Every poll relies upon the cooperation of its subjects—a poll can’t record the opinions of people who toss their reply card in the trash or who slam down the phone when they hear the voice of a pollster. As a result, all polls are subject to “volunteer bias” that can inject an enormous amount of error into the poll. The census is no different. Every single household in the United States gets a census form, and the majority fill it out, but quite a few don’t. In 2000, roughly one in three households didn’t bother to return their questionnaire. To get an accurate count of the population, the Census Bureau still has to count the citizens in the households that refused to respond. This is where the big spending comes in. The bureau dispatches thousands of census workers who spend months going from household to household tracking down nonrespondents. The harder it is to get a household to respond, the more money is spent to try to contact the people in that household, but the bureau keeps trying until they run out of time and are required, by law, to give Congress the results. By the end of the process, the bureau manages to wring data out of all but about 2 percent of the population. It’s an extraordinary effort. But it still is full of errors.

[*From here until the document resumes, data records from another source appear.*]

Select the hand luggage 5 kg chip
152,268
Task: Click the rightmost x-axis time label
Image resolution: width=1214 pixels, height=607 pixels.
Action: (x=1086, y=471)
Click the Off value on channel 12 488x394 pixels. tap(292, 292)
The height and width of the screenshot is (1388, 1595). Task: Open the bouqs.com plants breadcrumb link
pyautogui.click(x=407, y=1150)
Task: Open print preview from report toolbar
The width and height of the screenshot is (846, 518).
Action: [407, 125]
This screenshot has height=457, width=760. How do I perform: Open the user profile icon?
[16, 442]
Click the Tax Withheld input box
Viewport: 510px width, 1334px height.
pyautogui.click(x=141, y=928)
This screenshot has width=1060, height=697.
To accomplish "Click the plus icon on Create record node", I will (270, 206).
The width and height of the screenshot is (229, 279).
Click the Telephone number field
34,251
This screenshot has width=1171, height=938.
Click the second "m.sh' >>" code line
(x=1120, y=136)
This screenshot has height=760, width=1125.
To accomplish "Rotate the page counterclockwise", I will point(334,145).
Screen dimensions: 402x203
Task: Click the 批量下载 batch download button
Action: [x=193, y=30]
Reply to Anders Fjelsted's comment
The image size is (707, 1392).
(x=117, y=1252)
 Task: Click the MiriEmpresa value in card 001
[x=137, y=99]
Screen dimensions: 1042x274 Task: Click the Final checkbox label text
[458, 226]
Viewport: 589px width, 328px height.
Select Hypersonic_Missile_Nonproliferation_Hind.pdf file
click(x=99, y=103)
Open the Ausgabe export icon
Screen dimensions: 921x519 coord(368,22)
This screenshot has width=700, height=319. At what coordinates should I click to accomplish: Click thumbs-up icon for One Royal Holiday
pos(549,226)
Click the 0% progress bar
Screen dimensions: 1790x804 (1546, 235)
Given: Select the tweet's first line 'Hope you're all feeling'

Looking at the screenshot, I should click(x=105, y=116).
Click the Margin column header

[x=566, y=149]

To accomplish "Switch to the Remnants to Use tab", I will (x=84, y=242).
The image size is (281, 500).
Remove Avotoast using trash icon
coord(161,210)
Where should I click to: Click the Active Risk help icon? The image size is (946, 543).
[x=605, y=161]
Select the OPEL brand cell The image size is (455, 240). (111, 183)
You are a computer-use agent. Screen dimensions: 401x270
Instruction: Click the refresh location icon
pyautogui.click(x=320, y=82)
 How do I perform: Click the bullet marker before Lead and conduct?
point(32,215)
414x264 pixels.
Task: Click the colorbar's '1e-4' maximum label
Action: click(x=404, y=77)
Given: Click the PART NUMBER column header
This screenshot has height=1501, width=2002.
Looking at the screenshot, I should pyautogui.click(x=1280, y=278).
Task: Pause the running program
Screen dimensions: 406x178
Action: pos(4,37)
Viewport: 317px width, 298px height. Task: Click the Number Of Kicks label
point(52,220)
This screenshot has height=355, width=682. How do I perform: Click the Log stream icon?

Not only has the census failed to reach 2 percent of the population; it accidentally double-counts about 1 percent. This means that for all that effort, the census is only good to within about ten million people, plus or minus. This plus or minus is enormously important, politically; these ten million people would be entitled to roughly fourteen representatives in the House. It’s incredibly disheartening; all that time and money spent, and errors in the census are still huge. These errors are impossible to correct by ordinary means. The government could theoretically stake out the homes of every single nonrespondent, but that would cost astronomical amounts of money, and even this wouldn’t manage to catch everybody. Even with double its current budget, the Census Bureau can’t do much better with its measurements than they already are. However, the situation isn’t hopeless. There is a way to reduce these errors enormously by using a set of statistical tricks known collectively as sampling.

The best way to understand sampling is through an example. Imagine that there’s a shallow pond that’s full of trout and minnows. The government has hired you to count how many fish the pond contains. You row gently from one end of the pond to the other, counting the fish that you see along the way. You come up with a count of 599 trout and 301 minnows. Your grand total is 900 fish in the pond, about 67 percent of which are trout and 33 percent minnows.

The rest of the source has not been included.